(Collected data)
- - - - - - -
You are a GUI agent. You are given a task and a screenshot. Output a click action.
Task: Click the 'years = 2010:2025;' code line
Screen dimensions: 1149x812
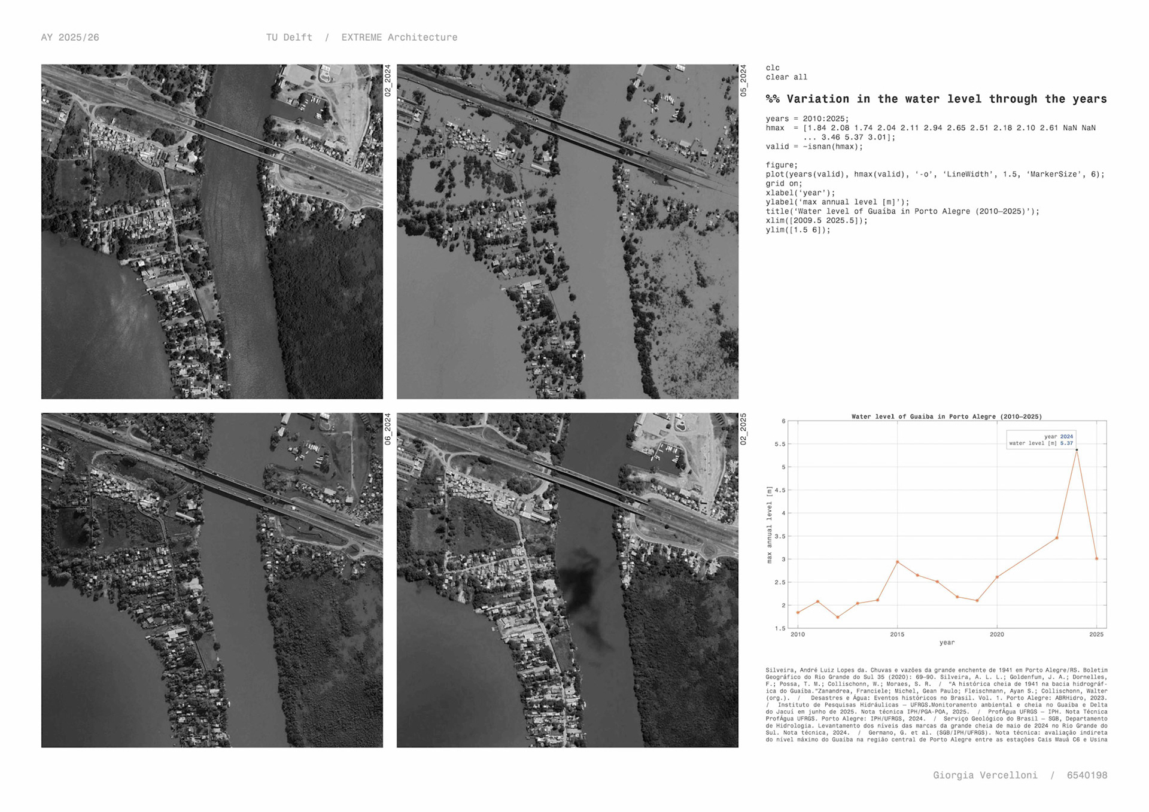click(x=807, y=118)
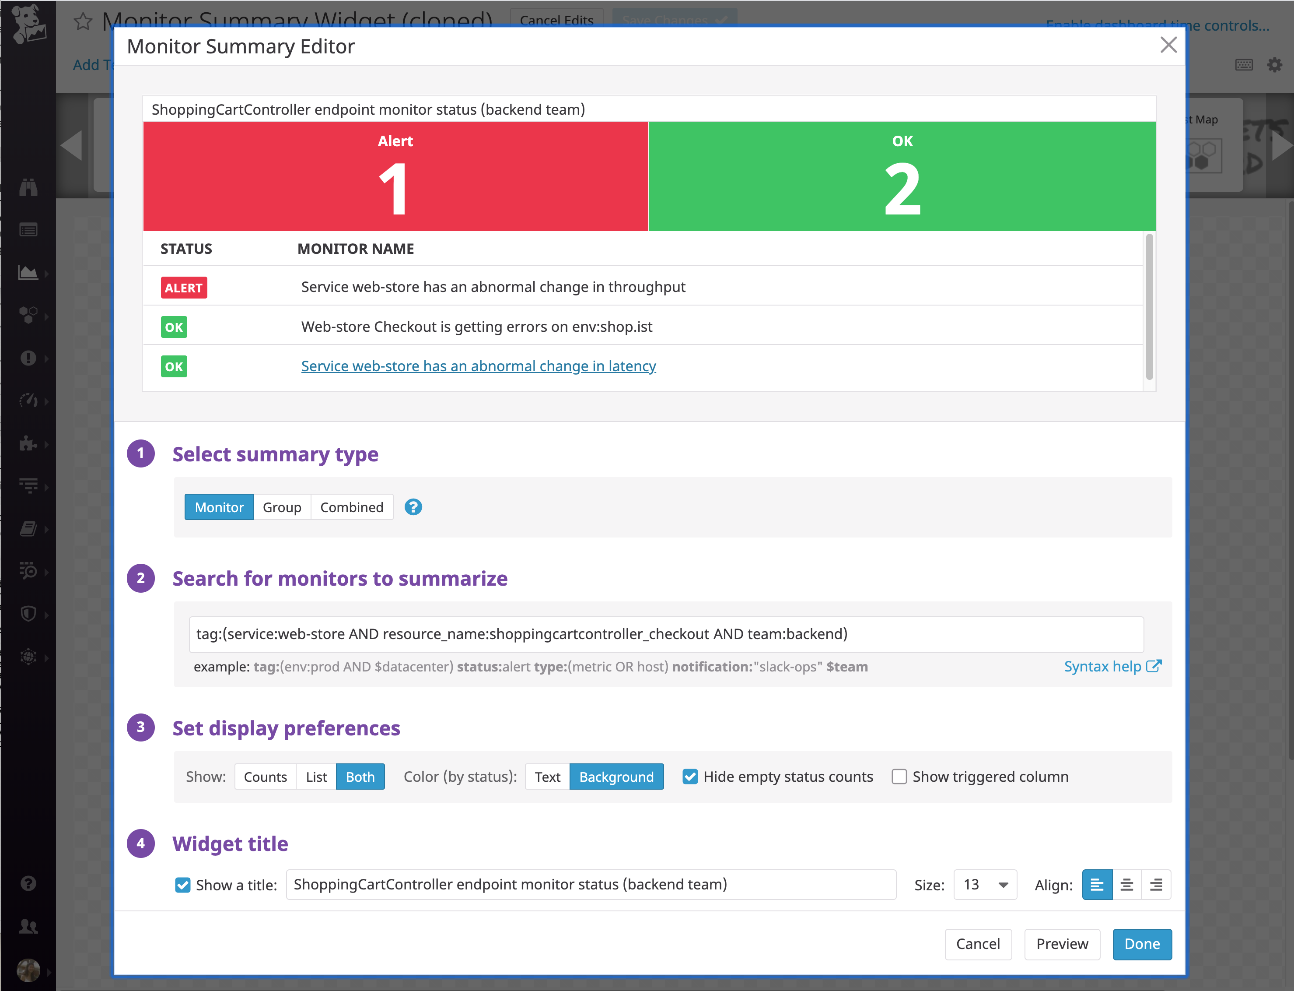Click the Datadog logo at top left
Screen dimensions: 1294x991
pyautogui.click(x=28, y=24)
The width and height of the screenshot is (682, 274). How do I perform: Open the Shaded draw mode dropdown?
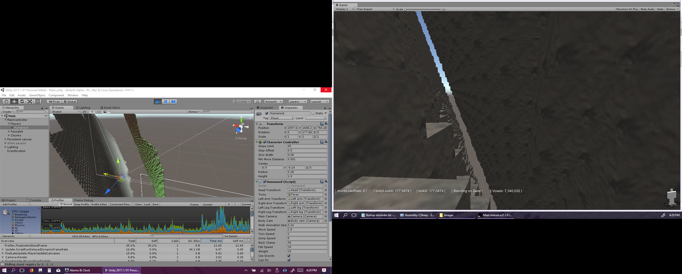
- - - - - - -
# WORK TASK
Look above for every line with the word "screenshot" and copy it.

# REPLY TO THE EXERCISE
You are a GUI agent. You are given a task and a screenshot. Output a click action.
The width and height of the screenshot is (682, 274). How do I perform: Open the Shaded draw mode dropdown?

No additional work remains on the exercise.